**The problem:** Somewhere below is a line with "For every named" and, later, a line with "Paul (45, 424)"; repeat those two lines and all the lines between them, exactly as they are.

(Beginning of Given data)

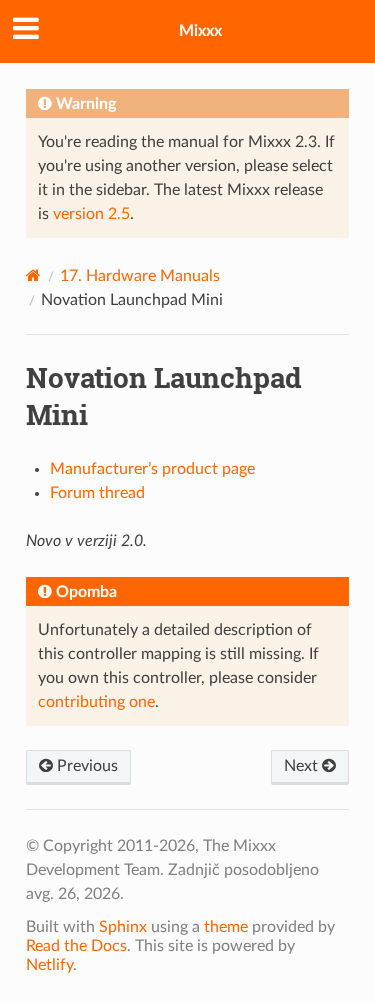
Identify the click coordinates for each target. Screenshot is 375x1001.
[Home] (33, 275)
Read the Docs (76, 946)
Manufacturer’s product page (152, 469)
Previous (85, 766)
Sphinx (123, 927)
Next (303, 766)
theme (226, 927)
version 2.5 (91, 214)
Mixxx (200, 31)
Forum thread (97, 493)
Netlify (49, 965)
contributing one (96, 702)
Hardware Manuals (140, 276)
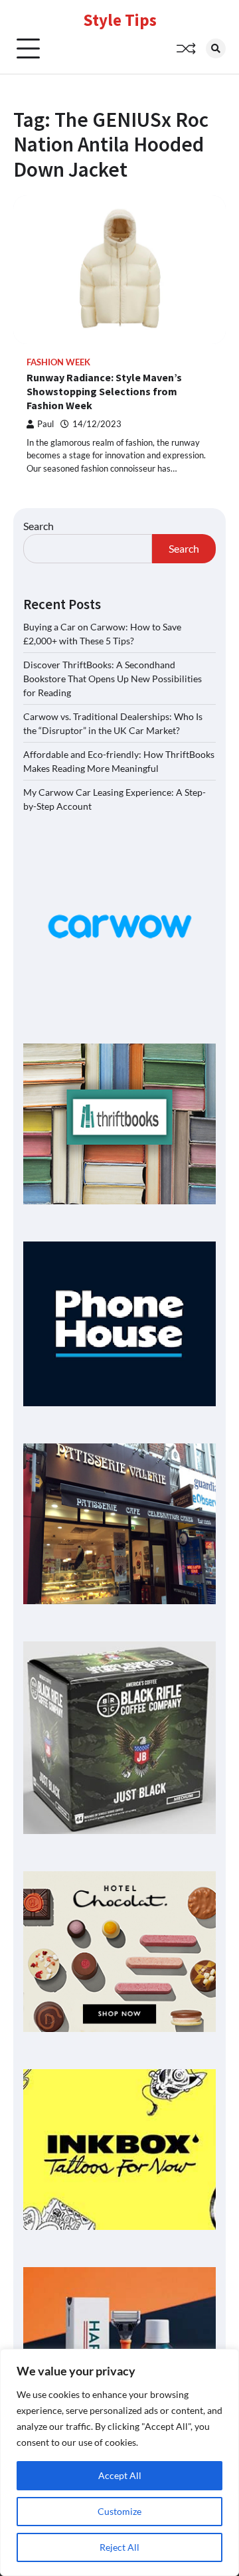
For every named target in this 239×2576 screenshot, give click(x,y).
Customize (119, 2511)
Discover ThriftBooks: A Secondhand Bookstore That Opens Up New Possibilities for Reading (112, 678)
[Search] (216, 48)
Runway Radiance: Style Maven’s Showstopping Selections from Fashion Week (104, 391)
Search (38, 525)
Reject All (119, 2547)
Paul (45, 424)
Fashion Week (58, 362)
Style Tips (120, 20)
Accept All (119, 2475)
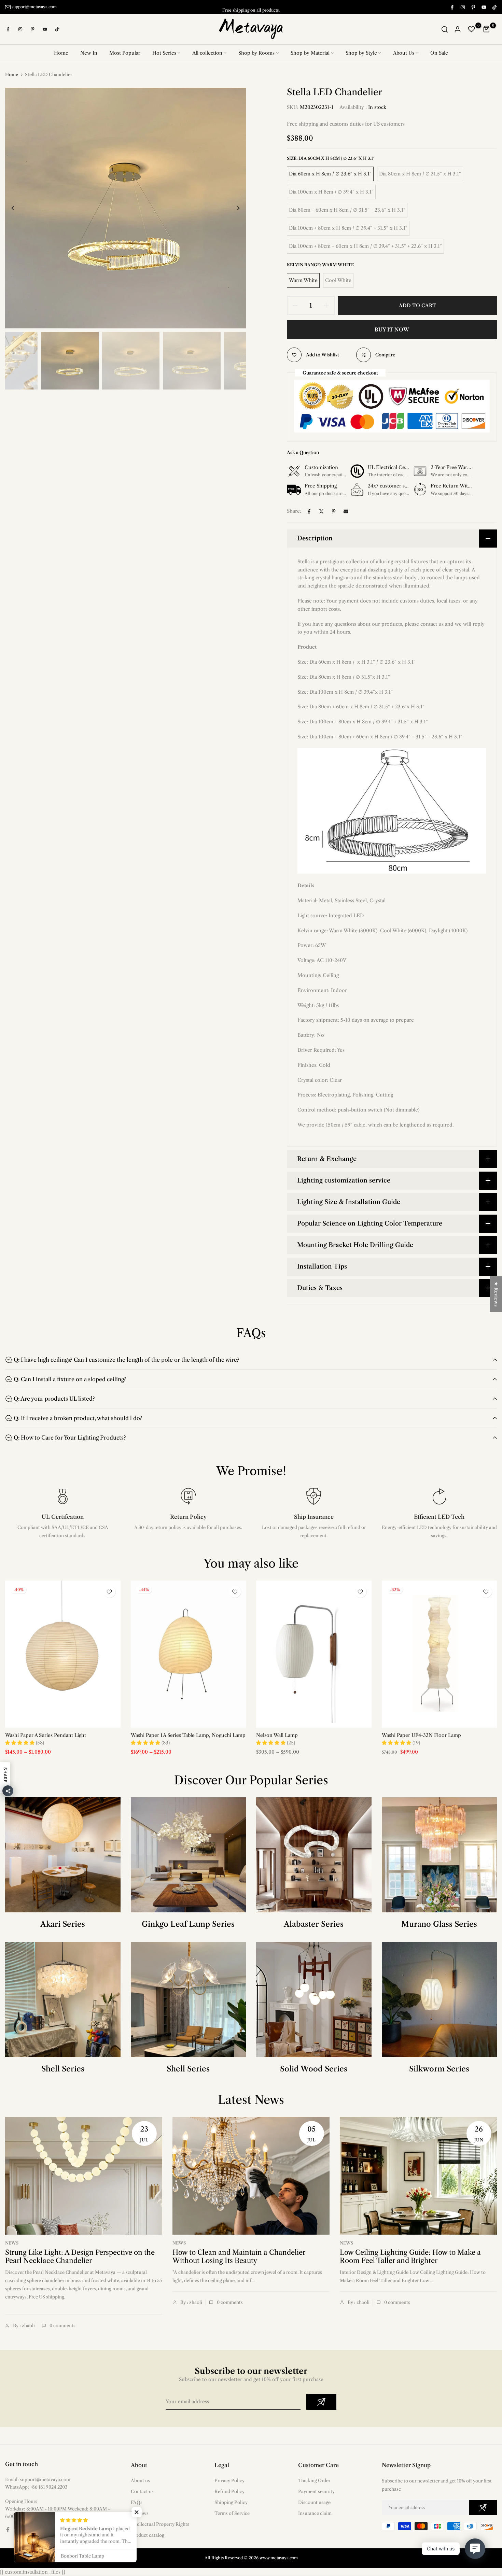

(End of Given data)

**Expected answer:**
For every named target in this 239×2576 screenshot, give click(x,y).
Customize (119, 2511)
Discover ThriftBooks: A Secondhand Bookstore That Opens Up New Possibilities for Reading (112, 678)
[Search] (216, 48)
Runway Radiance: Style Maven’s Showstopping Selections from Fashion Week (104, 391)
Search (38, 525)
Reject All (119, 2547)
Paul (45, 424)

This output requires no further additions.